§ Objective A
In the events listing, where does the History of Material Texts session take place?
§ Objective B
Please reproduce the events listing from "Matthew Symonds (University" up to and including "Digital Bookwheel (http://www.bookwheel.org/viewer/)".
***** Reading text *****
Events This Week

Things are getting busy! Here are some events taking place this coming week in Cambridge and London.

IN CAMBRIDGE:

Renaissance Graduate Seminar

Tuesday, October 18 at 5.15pm in G-R06-07

Sue Wiseman (Birkbeck)
‘Wheatcroft’s Written World’

History of Material Texts

Wednesday 19th October, 12:30-2, Board Room, Faculty of English

Matthew Symonds (University College London/CELL) will introduce the Archaeology of Reading in Early Modern Europe Project and the new Digital Bookwheel (http://www.bookwheel.org/viewer/)

Early Modern Interdisciplinary Seminar

Wednesday, 19th October, 12-1:15pm
English Faculty, Room GR03

Dr Jonathan Willis (University of Birmingham)
‘Towards a Cultural History of Theology: The Ten Commandments and Popular Belief in Reformation England’

Early Modern British and Irish History Seminar

Wednesday, 19 October, 5.15pm,
Graham Storey Room, Trinity Hall
Kate Peters (Murray Edwards)
‘Friction in the archives: contested record-keeping in the English Revolution’

Early Modern European History Seminar

Thursday, 20 October 2016, 1-2pm in the Green Room, Gonville and Caius College

Attendees are welcome to bring lunch to this brown-bag seminar. Tea and coffee will be served. All welcome.

Daniel Jütte (Harvard / CRASSH EURIAS Junior Fellow)
Defenestration as Ritual Punishment: Windows, Power, and Political Culture in Early Modern Europe

Writing Women in History Reading Group

Tuesday, October 18, Room 142 (Media Centre) of the Raised Faculty Building, Sidgwick Site from 11.00-12.00.

This term our theme is ‘Women and Religious Communities’, where we will be tracing the experiences of nuns and female missionaries across the Early Modern world, ranging from Florence to Moscow and beyond. Towards the end of term we will also be welcoming a graduate speaker from the University of Warwick who will speak to us about a female convent community in Medieval France.
In our first session, on Tuesday 18th October, we will be looking at convent regulation and the issue of enclosure comparatively in 16th-century Italy and Muscovy (Early Modern Russia). We will be reading an article by Silvia Evangelisti entitled “We do not have it, and we do not want it: Women, Power and Convent Reform in Florence”, in conjunction with some contemporary convent rules, focussing predominantly on a source from a nunnery in Moscow (provided in translation). Email writingwomeninhistory@gmail.com to receive texts in advance of the session, and to be added to the mailing list.

 

IN LONDON:

London Shakespeare Centre (KCL)

Still Shakespeare

Nash Lecture Theatre (K2.31)

20/10/2016 (19:00-20:30)

Part of the Arts and Humanities Festival 2016.

Presented by the London Shakespeare Centre as part of Shakespeare400

This event is open to all and free to attend, but booking is required via eventbrite.

Please direct enquiries to ahri@kcl.ac.uk.

Register at https://stillshakespearescreening.eventbrite.co.uk

‘Still Shakespeare’ – animated shorts screening

Still Shakespeare is a slate of five artists’ short animated films including new works by Shaun Clark, Sharon Liu, Kim Noce and Farouq Suleiman and Jonathan Bairstow. The film aredeveloped in partnership with the London Shakespeare Centre at King’s College London, animation company Film Club at Th1ng and animation company Sherbet.

The aim of the project was to create contemporary artworks that take iconic Shakespearean imagery as their starting point and respond in a variety of irreverent and original ways, making Shakespeare current and engaging to wide audiences and adding a contemporary element to the Shakespeare400 worldwide celebrations in 2016. The artist filmmakers were given access to the research and expertise of the London Shakespeare Centre.
***** Provided material *****
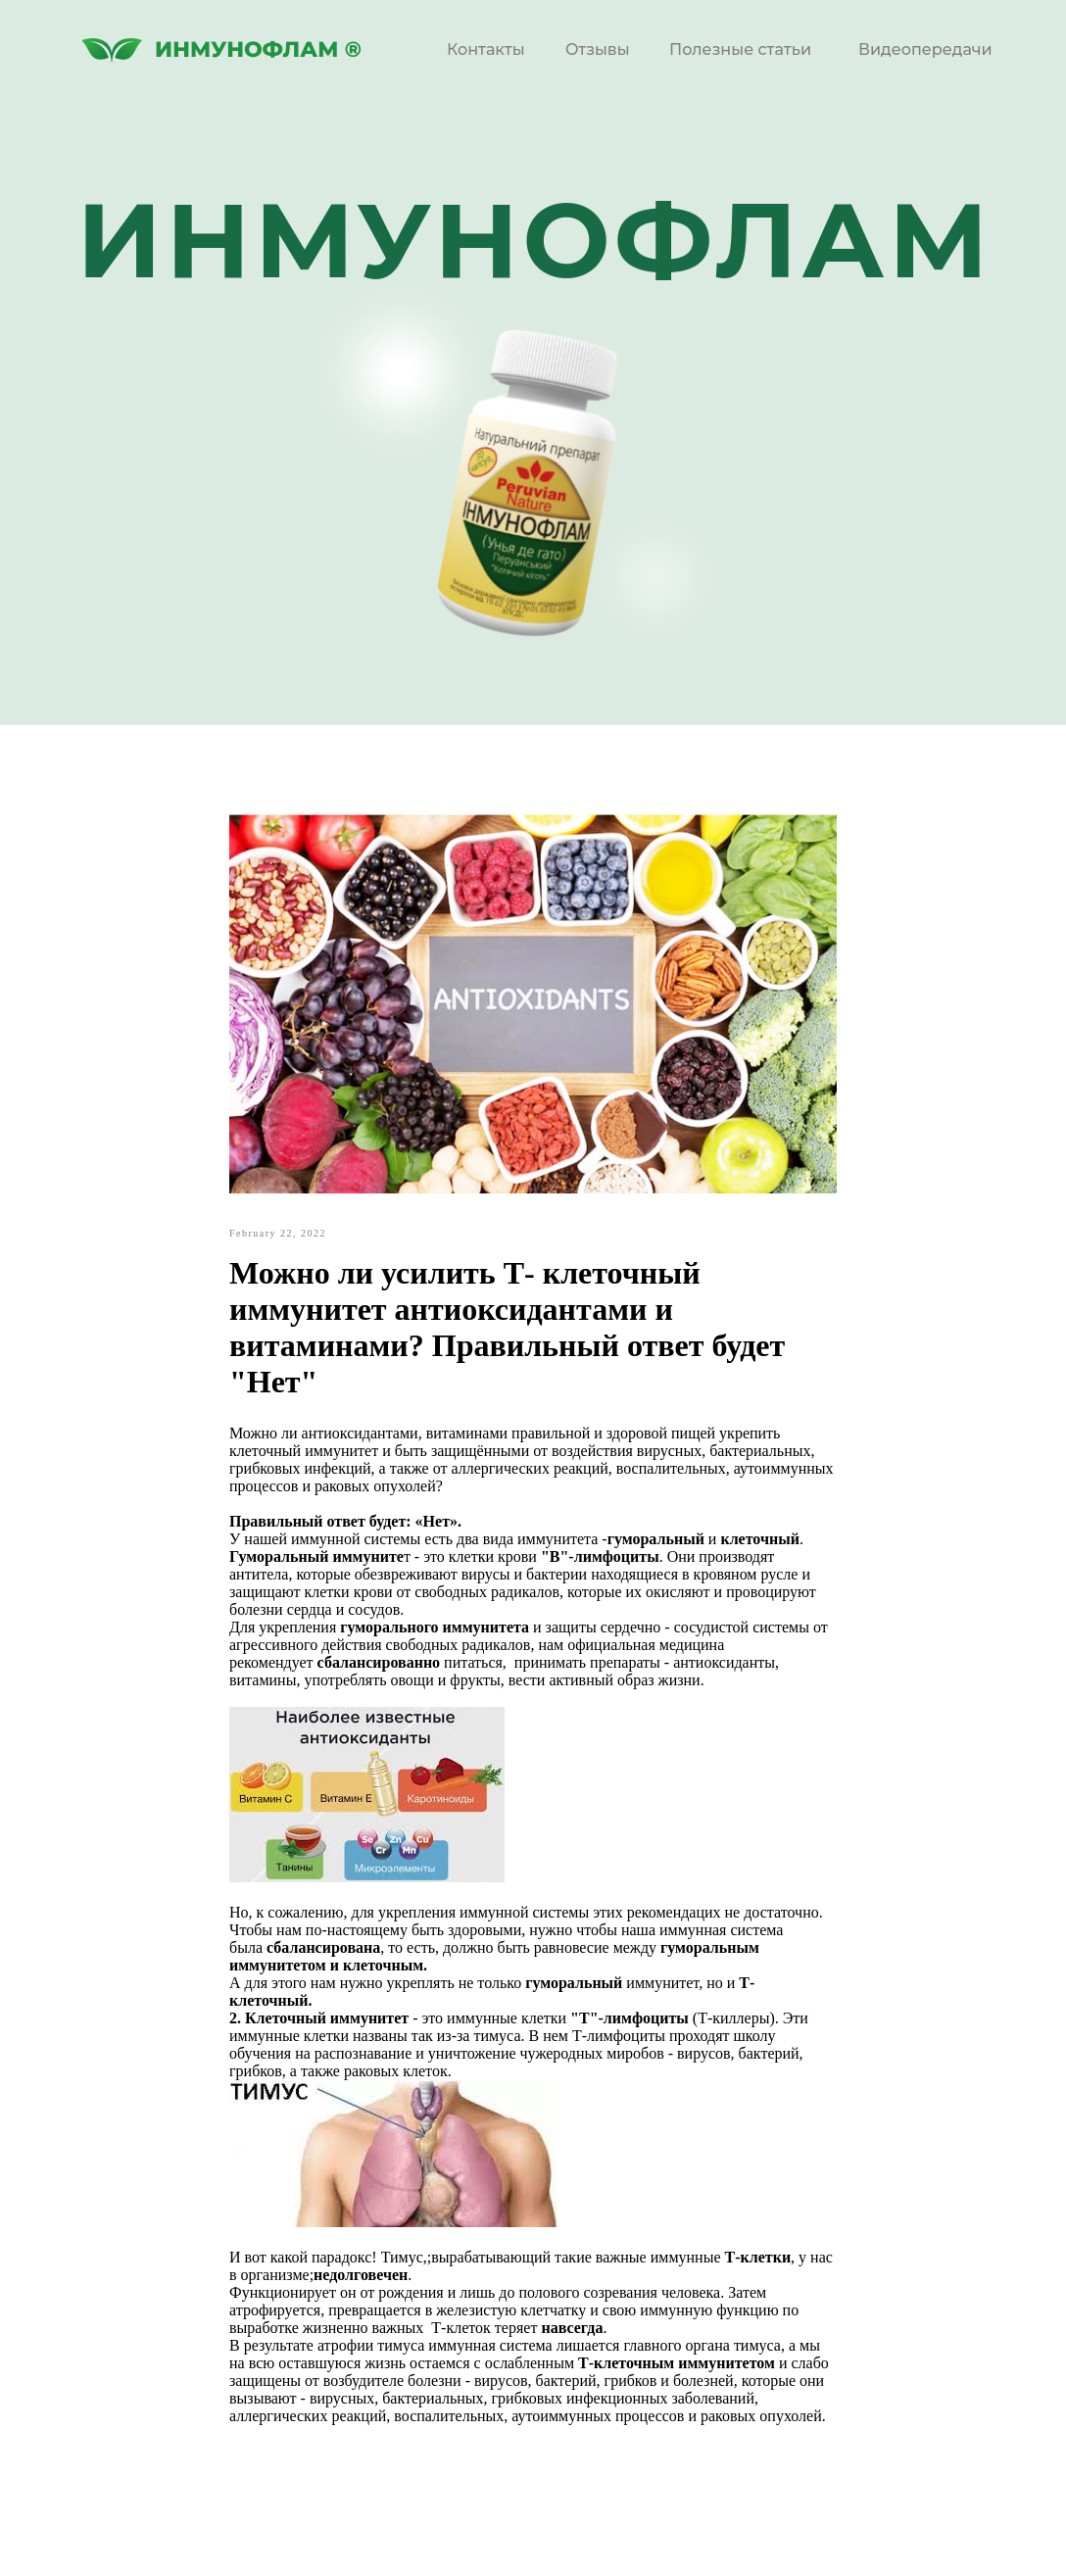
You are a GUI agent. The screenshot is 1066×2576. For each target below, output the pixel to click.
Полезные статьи (740, 49)
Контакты (486, 49)
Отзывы (597, 49)
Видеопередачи (925, 49)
*****
§ Worked solution A
In the Board Room, Faculty of English.

§ Worked solution B
Matthew Symonds (University College London/CELL) will introduce the Archaeology of Reading in Early Modern Europe Project and the new Digital Bookwheel (http://www.bookwheel.org/viewer/)